IL EST TEMPS QUE LE GOUVERNEMENT RECONNAISSE SES ERREURS À GRASSY NARROWS, SELON LA DÉPUTÉE HUGHES

Elliot Lake – Le gouvernement devrait se préoccuper davantage des membres de la Première nation de Grassy Narrows que de cacher son jeu, a déclaré Carol Hughes, porte-parole néo-démocrate en matière de santé des Autochtones. La députée d’Algoma-Manitoulin-Kapuskasing exprime ainsi son soutien aux membres de la Première nation qui sont à Toronto cette semaine pour faire état des négligences systématiques dont sont victimes les membres de la communauté ayant survécu à un empoisonnement au mercure, et pour demander que justice soit finalement rendue, pour le bien des survivants, de la communauté dans son ensemble et du réseau hydrographique contaminé au mercure.

« Les conservateurs ont raconté une histoire, puis une autre, afin de minimiser leur responsabilité, mais au bout du compte, ce sont les gens de Grassy Narrows qui souffrent », a déploré Mme Hughes. « Et maintenant, nous apprenons que le gouvernement a aussi caché des informations importantes », a-t-elle ajouté.

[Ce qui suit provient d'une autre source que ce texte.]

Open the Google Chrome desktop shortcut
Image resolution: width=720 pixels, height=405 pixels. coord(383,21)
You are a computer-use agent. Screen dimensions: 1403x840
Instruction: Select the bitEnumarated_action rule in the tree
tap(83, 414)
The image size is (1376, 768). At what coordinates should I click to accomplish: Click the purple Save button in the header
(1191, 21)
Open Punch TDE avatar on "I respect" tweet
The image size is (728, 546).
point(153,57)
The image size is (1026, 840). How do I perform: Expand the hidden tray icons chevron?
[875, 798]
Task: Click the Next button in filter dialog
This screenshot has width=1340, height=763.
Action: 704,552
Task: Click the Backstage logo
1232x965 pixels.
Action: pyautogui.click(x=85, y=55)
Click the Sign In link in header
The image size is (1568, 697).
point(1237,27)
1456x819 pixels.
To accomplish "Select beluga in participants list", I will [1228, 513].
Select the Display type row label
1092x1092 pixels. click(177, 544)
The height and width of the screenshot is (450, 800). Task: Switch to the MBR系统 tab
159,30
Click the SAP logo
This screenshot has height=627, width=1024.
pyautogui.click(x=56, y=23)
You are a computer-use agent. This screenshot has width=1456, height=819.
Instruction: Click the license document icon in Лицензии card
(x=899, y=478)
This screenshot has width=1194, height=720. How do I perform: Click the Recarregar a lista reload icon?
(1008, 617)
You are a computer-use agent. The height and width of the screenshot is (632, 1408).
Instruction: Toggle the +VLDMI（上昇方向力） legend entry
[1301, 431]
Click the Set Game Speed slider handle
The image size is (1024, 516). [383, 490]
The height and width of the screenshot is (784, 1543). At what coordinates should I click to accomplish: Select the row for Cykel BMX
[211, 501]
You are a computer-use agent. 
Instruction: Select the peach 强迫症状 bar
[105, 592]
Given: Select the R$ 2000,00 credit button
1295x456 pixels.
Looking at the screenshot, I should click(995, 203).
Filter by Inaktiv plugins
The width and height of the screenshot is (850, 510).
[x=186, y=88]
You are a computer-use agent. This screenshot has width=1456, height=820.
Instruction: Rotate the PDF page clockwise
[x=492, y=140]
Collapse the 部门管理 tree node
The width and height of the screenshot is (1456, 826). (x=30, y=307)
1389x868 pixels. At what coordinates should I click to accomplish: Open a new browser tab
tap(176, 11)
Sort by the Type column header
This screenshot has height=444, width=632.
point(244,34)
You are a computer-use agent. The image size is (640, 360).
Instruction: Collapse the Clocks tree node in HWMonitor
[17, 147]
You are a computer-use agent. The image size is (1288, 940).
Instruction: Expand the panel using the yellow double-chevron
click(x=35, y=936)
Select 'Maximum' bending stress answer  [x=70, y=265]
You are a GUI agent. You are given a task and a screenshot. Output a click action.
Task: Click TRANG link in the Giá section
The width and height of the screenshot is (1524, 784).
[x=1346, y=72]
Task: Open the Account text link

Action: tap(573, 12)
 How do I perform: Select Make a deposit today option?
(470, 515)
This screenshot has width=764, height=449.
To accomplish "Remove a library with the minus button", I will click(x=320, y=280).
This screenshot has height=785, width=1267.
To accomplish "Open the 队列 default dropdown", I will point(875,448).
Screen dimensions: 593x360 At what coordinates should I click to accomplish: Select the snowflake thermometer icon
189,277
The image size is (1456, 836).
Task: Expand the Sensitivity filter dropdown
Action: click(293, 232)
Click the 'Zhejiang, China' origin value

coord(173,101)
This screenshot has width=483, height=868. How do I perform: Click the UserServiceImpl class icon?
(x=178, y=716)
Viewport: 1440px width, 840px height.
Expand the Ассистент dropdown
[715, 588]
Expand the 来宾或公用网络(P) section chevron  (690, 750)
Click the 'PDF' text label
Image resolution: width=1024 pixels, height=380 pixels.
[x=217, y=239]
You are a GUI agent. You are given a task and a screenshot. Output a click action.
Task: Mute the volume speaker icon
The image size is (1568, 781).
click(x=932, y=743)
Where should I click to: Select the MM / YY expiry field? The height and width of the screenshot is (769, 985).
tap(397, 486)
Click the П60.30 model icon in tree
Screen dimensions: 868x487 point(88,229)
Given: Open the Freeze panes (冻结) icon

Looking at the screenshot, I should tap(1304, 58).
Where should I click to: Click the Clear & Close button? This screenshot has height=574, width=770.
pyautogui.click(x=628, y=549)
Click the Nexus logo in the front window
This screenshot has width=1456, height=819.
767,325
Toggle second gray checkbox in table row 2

Mme Hughes fait référence aux rapports révélant que le Conseil d’aide aux personnes souffrant d’incapacité due à la pollution au mercure utilisait des données périmées, rejetant 65 % des demandes d’aide de personnes présentant des signes de la maladie de Minamata (empoisonnement au mercure), selon le spécialiste japonais de renom, le Dr Masazumi Harada. 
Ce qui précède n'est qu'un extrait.